Однажды в воскресенье я проснулся в два часа дня в турецкой бане на Джертин-стрит осипшим, с ломотой в пояснице и жжением в глазах, во сне меня мучили кошмары. Сон сморил меня после ежегодной регаты Пютней — Мотлек, в которой «восьмерка» Кэмбриджа пересекла финишную линию первой, обнаружив на концах своих голубых весел достаточно сил, чтобы совершить этот рывок, воспоминание о котором в течение целого года будет нестерпимо для команды Оксфорда.

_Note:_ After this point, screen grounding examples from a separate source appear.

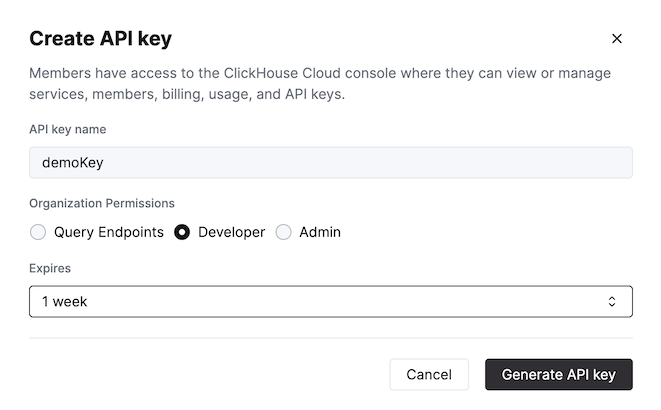Open the Expires dropdown
Image resolution: width=661 pixels, height=410 pixels.
(x=330, y=301)
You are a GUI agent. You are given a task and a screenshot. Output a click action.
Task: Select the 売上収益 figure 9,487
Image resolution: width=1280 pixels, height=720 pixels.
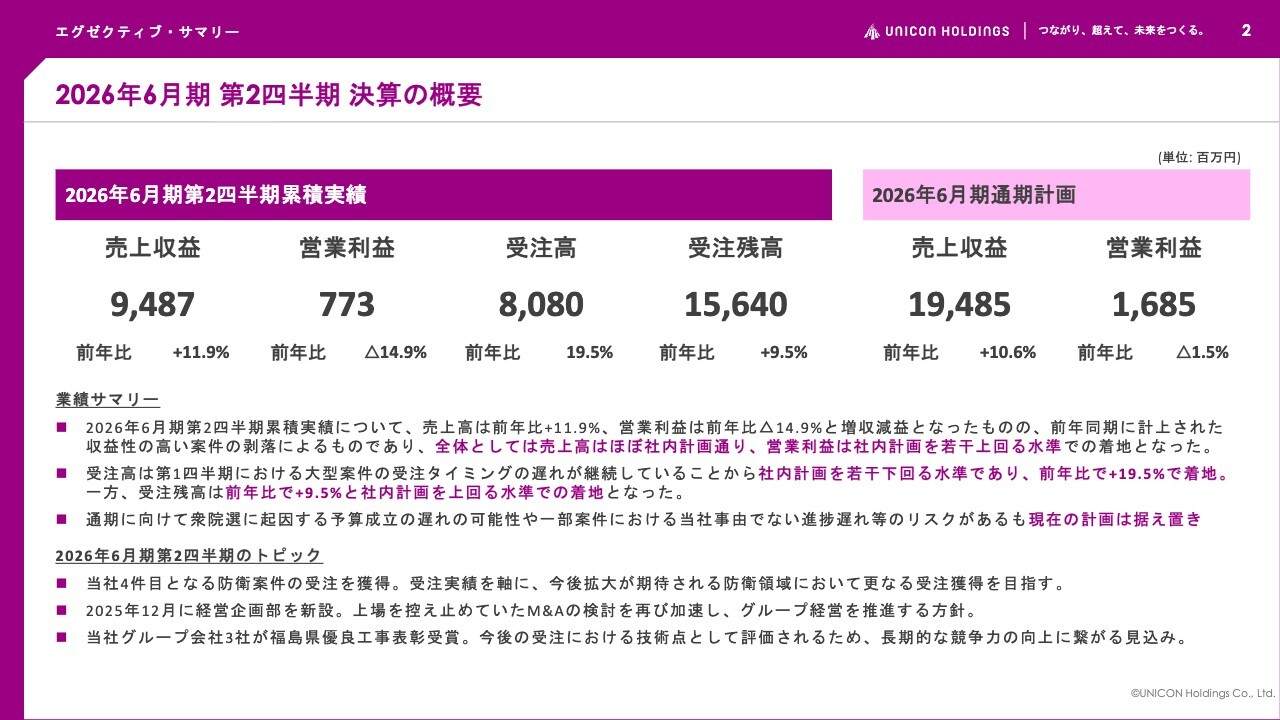pos(150,303)
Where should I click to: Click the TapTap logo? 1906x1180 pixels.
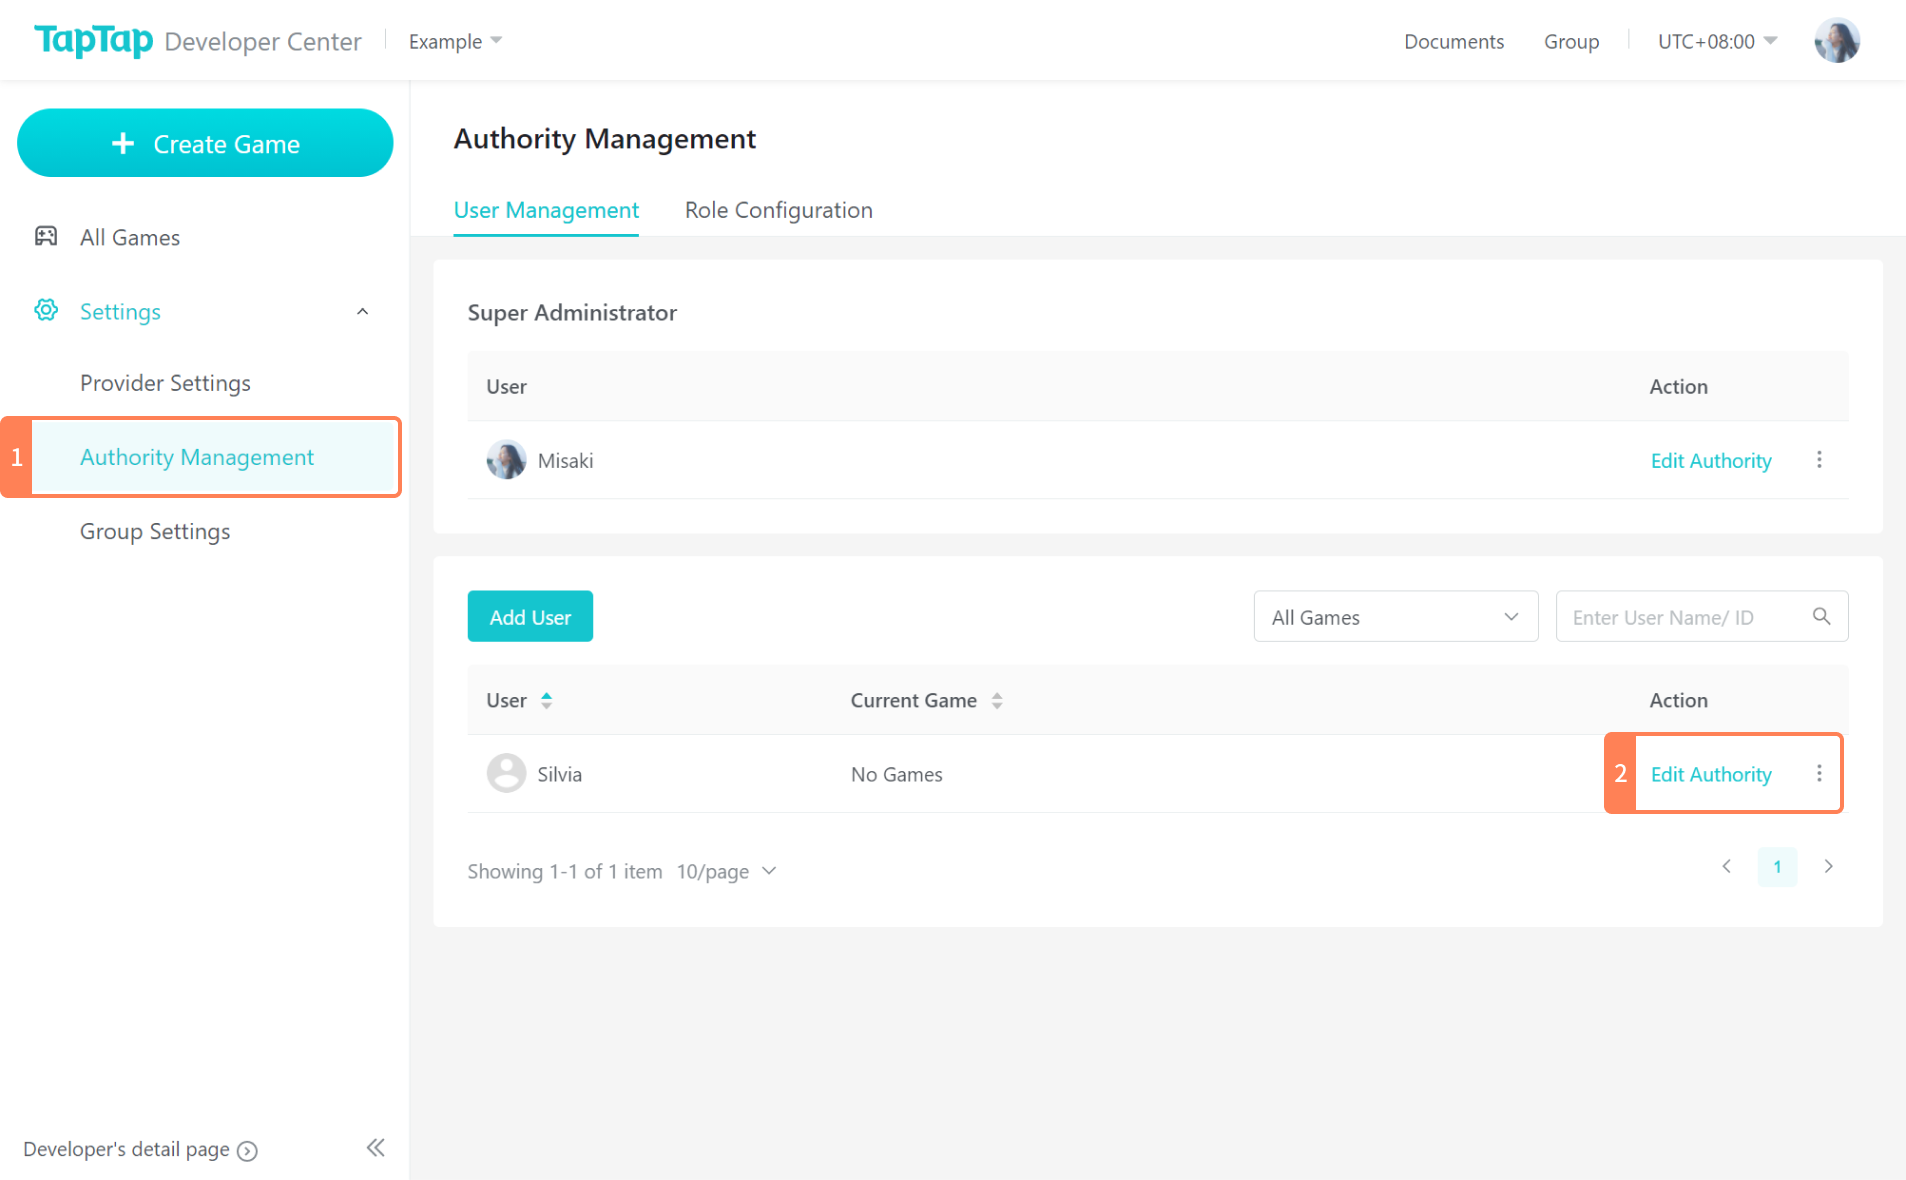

А вечером обе команды вновь сошлись на дружеский матч-попойку в «Трокадеро», после чего, набившись в три такси и горланя, мы стали переезжать из одного мюзик-холла в другой: сперва в «Ампир», где военные кличи были поддержаны посетителями, затем в «Оксфорд», где выступал французский кордебалет и сама обстановка располагала к развязности, а после в Челси-Палас, где дело дошло до драки и потребовалось вмешательство полиции, и так до тех пор, пока не пробило полночь и Лондон не превратился в некое раскаленное, сотрясаемое всевозможными удовольствиями пространство, по которому с грохотом выдвигаемых ящиков разъезжали оклеенные рекламой омнибусы, дома кренились, как наши несминаемые манишки, а уличные гармоники омывали наши души. Когда Темза перестала отражать электрические огни мюзик-холла «Савой», настал черед подпольных клубов — этих тайных ночных бутонов — «Бум-бум», «Лотос», «Гавайи», где портье-калека, завидев нас, приоткрывал розовую портьеру, и галицийский еврей с унылым лицом охряного цвета, во фраке с пуговицами из сердолика, продавал нам талоны, по которым допускали в погребок. Так прошла эта ночь.